Hartmann’s impulse for creating the AfroSF series has been echoed by other writers from African countries. In a 2017 interview, Ntone Edjabe, the editor of the iconic magazine Chimurenga, located the origins of the genre of “Afrofuturism”—now itself a contested term—in the “response to the absence of black people in white imaginations of the future.” That same year, the South African writer Mandisi Nkomo wondered whether a distinctively African speculative fiction could play a role in decolonisation, and in imagining alternative futures for the continent. Underlying these observations, however, is an older and deeper critique: mainstream English-language science fiction, as we know it today, has been shaped by Anglo-American writers, editors and markets. For example, the origins of modern SF in ideas of colonialism and imperialism are well-known: in a specific entry upon the subject, the Encyclopedia of Science Fiction traces this relationship, from the early, proto-SF of Margaret Cavendish and Daniel Defoe to the recent, mainstream examples of the genre, such as Battlestar Galactica. In short, whether it is an obsession with pioneering voyages to other planets, or a more contemporary focus upon the interface between technology and society, SF has reflected the concerns, the preoccupations, the fears, and the dreams and nightmares of twentieth-century Western Europe and the United States. Other parts of the globe have had walk-on roles, either as schematised set-piece villains, or as token diversity hires.

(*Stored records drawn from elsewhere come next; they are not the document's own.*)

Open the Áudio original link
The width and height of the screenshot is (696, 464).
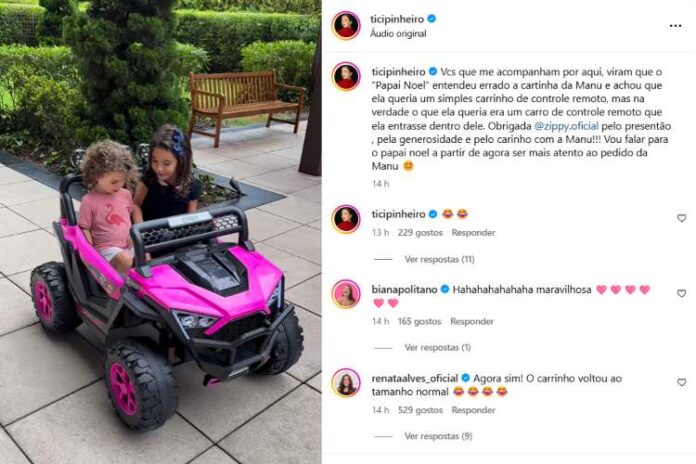[x=398, y=33]
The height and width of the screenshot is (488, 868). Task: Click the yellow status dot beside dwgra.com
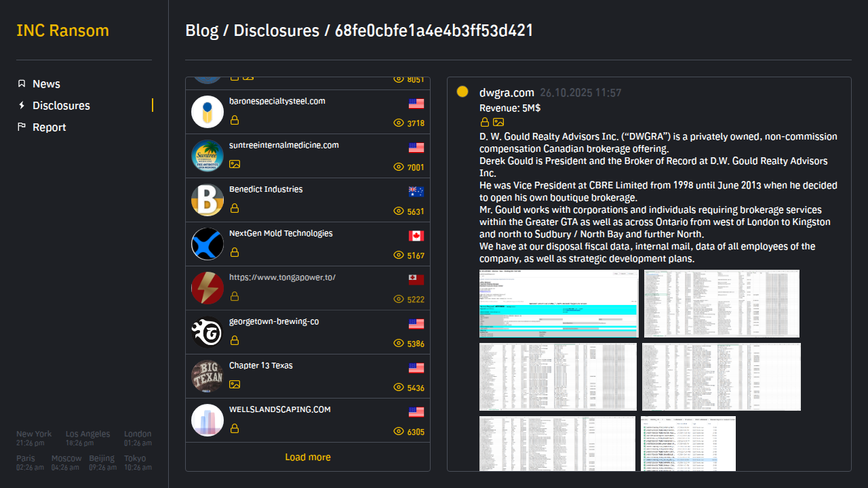coord(462,92)
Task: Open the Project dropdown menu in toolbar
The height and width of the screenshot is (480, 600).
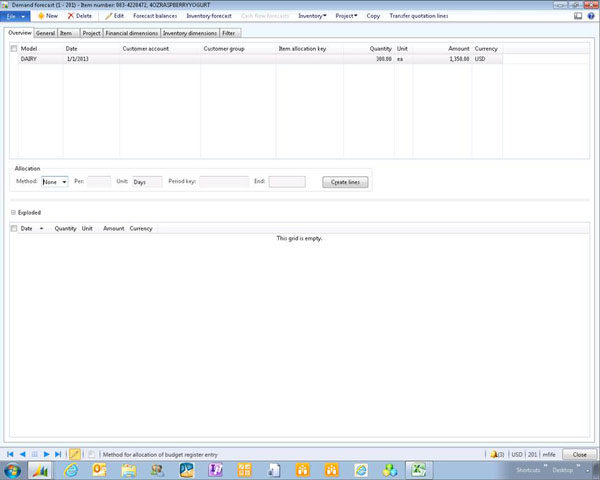Action: pyautogui.click(x=346, y=16)
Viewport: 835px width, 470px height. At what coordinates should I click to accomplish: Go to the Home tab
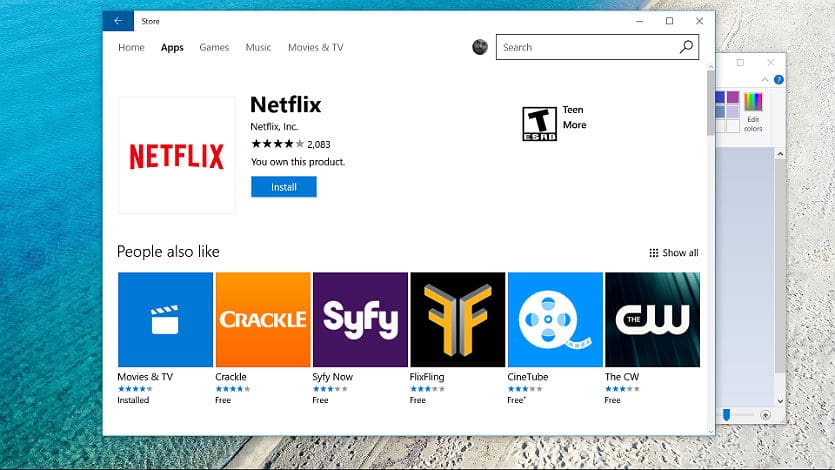(131, 47)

But the world has—finally—begun to write back, in English or through translation. The rise of science-fiction writing from Africa, the critical and commercial success enjoyed by the Afrofuturist SF writer NK Jemisin, the worldwide popularity of Liu Cixin’s The Three-Body Problem and Ted Chiang’s Story of Your Life, as well as the works of the Cuban SF writer Yoss, which often invert traditional SF’s colonial gaze, are just a few examples of this phenomenon. And its most recent manifestation is the Gollancz Book of South Asian Science Fiction, advertised as “one of the first collections of contemporary (and historic) science fiction (SF) from the subcontinent to appear in the twenty-first century.”
In the introduction to the volume, its editor, Tarun K Saint, sets out his stall: a brief account of the genre’s development in Europe and the United States is followed by a familiar critique of SF’s marginalised status in the subcontinent, an excavation of the historically informed critical role that it can serve and a schema of its indigenous roots, in multiple local languages as well as in English. Saint then informs us of the purpose of this anthology, at this present moment:
... a sense of disturbance with the situation in contemporary South Asia ... the idea was to impel contemporary writers to engage with the present and future, using an SF lens, in this seventy-second year of Independence and the Partition. What might the subcontinent look like, about, seventy years from now?